Problem details:
Can you quote the records below in full, word for word?

====

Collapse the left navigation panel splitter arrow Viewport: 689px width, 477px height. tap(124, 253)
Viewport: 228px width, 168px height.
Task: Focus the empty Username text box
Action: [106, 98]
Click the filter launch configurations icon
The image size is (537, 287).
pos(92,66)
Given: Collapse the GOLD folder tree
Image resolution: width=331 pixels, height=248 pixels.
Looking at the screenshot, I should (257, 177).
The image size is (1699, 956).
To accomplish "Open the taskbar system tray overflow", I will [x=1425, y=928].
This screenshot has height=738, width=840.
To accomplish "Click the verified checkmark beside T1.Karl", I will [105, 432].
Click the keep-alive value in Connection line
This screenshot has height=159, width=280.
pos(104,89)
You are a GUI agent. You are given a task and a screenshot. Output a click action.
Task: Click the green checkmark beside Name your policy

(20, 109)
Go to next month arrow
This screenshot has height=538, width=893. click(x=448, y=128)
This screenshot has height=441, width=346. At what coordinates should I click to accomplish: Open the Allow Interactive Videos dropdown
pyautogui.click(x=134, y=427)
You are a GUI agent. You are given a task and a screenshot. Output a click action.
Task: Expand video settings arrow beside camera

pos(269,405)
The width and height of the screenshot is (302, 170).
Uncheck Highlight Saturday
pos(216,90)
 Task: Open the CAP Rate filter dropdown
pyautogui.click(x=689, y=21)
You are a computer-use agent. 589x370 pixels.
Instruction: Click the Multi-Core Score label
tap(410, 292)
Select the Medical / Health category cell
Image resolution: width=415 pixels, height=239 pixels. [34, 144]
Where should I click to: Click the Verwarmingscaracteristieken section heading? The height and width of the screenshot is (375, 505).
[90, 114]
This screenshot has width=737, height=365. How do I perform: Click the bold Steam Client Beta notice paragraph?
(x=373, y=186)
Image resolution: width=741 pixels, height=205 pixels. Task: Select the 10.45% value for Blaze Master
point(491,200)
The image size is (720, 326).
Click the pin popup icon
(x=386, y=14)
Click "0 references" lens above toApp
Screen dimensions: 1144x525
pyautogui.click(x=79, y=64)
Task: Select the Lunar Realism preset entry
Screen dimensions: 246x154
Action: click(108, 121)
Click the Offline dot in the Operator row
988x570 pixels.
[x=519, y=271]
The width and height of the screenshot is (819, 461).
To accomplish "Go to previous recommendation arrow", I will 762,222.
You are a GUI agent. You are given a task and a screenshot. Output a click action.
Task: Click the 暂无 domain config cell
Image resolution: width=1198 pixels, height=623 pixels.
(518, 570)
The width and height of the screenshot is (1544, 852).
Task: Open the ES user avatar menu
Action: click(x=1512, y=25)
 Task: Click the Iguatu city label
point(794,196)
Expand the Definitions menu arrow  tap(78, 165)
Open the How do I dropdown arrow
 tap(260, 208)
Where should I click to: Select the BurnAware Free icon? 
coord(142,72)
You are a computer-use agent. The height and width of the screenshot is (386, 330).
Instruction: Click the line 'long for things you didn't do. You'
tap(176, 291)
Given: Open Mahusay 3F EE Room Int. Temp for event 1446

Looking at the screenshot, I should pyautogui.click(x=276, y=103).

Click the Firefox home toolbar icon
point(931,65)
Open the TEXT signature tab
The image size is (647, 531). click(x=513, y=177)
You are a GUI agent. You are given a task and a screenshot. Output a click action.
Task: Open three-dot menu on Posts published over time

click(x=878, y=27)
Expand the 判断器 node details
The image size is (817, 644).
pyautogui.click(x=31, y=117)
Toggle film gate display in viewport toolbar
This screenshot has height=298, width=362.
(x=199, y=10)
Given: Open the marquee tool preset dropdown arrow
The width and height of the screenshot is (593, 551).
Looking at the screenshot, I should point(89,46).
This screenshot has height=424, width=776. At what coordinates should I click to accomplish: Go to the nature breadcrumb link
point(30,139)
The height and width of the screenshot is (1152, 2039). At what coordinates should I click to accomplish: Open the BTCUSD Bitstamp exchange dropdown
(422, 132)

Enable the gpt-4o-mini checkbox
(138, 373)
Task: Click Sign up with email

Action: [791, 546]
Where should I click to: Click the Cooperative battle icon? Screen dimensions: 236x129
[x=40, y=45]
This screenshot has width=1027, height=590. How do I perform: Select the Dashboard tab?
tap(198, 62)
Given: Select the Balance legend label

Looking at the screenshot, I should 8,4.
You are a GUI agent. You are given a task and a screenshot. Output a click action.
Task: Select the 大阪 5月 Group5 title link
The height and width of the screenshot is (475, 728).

====

The answer:
Collapse the left navigation panel splitter arrow Viewport: 689px width, 477px height. tap(124, 253)
Viewport: 228px width, 168px height.
Task: Focus the empty Username text box
Action: [106, 98]
Click the filter launch configurations icon
The image size is (537, 287).
pos(92,66)
Given: Collapse the GOLD folder tree
Image resolution: width=331 pixels, height=248 pixels.
Looking at the screenshot, I should (257, 177).
The image size is (1699, 956).
To accomplish "Open the taskbar system tray overflow", I will [x=1425, y=928].
This screenshot has height=738, width=840.
To accomplish "Click the verified checkmark beside T1.Karl", I will [105, 432].
Click the keep-alive value in Connection line
This screenshot has height=159, width=280.
pos(104,89)
You are a GUI agent. You are given a task and a screenshot. Output a click action.
Task: Click the green checkmark beside Name your policy

(20, 109)
Go to next month arrow
This screenshot has height=538, width=893. click(x=448, y=128)
This screenshot has height=441, width=346. At what coordinates should I click to accomplish: Open the Allow Interactive Videos dropdown
pyautogui.click(x=134, y=427)
You are a GUI agent. You are given a task and a screenshot. Output a click action.
Task: Expand video settings arrow beside camera

pos(269,405)
The width and height of the screenshot is (302, 170).
Uncheck Highlight Saturday
pos(216,90)
 Task: Open the CAP Rate filter dropdown
pyautogui.click(x=689, y=21)
You are a computer-use agent. 589x370 pixels.
Instruction: Click the Multi-Core Score label
tap(410, 292)
Select the Medical / Health category cell
Image resolution: width=415 pixels, height=239 pixels. [34, 144]
Where should I click to: Click the Verwarmingscaracteristieken section heading? The height and width of the screenshot is (375, 505).
[90, 114]
This screenshot has width=737, height=365. How do I perform: Click the bold Steam Client Beta notice paragraph?
(x=373, y=186)
Image resolution: width=741 pixels, height=205 pixels. Task: Select the 10.45% value for Blaze Master
point(491,200)
The image size is (720, 326).
Click the pin popup icon
(x=386, y=14)
Click "0 references" lens above toApp
Screen dimensions: 1144x525
pyautogui.click(x=79, y=64)
Task: Select the Lunar Realism preset entry
Screen dimensions: 246x154
Action: click(108, 121)
Click the Offline dot in the Operator row
988x570 pixels.
[x=519, y=271]
The width and height of the screenshot is (819, 461).
To accomplish "Go to previous recommendation arrow", I will 762,222.
You are a GUI agent. You are given a task and a screenshot. Output a click action.
Task: Click the 暂无 domain config cell
Image resolution: width=1198 pixels, height=623 pixels.
(518, 570)
The width and height of the screenshot is (1544, 852).
Task: Open the ES user avatar menu
Action: click(x=1512, y=25)
 Task: Click the Iguatu city label
point(794,196)
Expand the Definitions menu arrow  tap(78, 165)
Open the How do I dropdown arrow
 tap(260, 208)
Where should I click to: Select the BurnAware Free icon? 
coord(142,72)
You are a computer-use agent. The height and width of the screenshot is (386, 330).
Instruction: Click the line 'long for things you didn't do. You'
tap(176, 291)
Given: Open Mahusay 3F EE Room Int. Temp for event 1446

Looking at the screenshot, I should pyautogui.click(x=276, y=103).

Click the Firefox home toolbar icon
point(931,65)
Open the TEXT signature tab
The image size is (647, 531). click(x=513, y=177)
You are a GUI agent. You are given a task and a screenshot. Output a click action.
Task: Open three-dot menu on Posts published over time

click(x=878, y=27)
Expand the 判断器 node details
The image size is (817, 644).
pyautogui.click(x=31, y=117)
Toggle film gate display in viewport toolbar
This screenshot has height=298, width=362.
(x=199, y=10)
Given: Open the marquee tool preset dropdown arrow
The width and height of the screenshot is (593, 551).
Looking at the screenshot, I should point(89,46).
This screenshot has height=424, width=776. At what coordinates should I click to accomplish: Go to the nature breadcrumb link
point(30,139)
The height and width of the screenshot is (1152, 2039). At what coordinates should I click to accomplish: Open the BTCUSD Bitstamp exchange dropdown
(422, 132)

Enable the gpt-4o-mini checkbox
(138, 373)
Task: Click Sign up with email

Action: [791, 546]
Where should I click to: Click the Cooperative battle icon? Screen dimensions: 236x129
[x=40, y=45]
This screenshot has width=1027, height=590. How do I perform: Select the Dashboard tab?
tap(198, 62)
Given: Select the Balance legend label

Looking at the screenshot, I should 8,4.
You are a GUI agent. You are given a task and a screenshot. Output a click action.
Task: Select the 大阪 5月 Group5 title link
The height and width of the screenshot is (475, 728).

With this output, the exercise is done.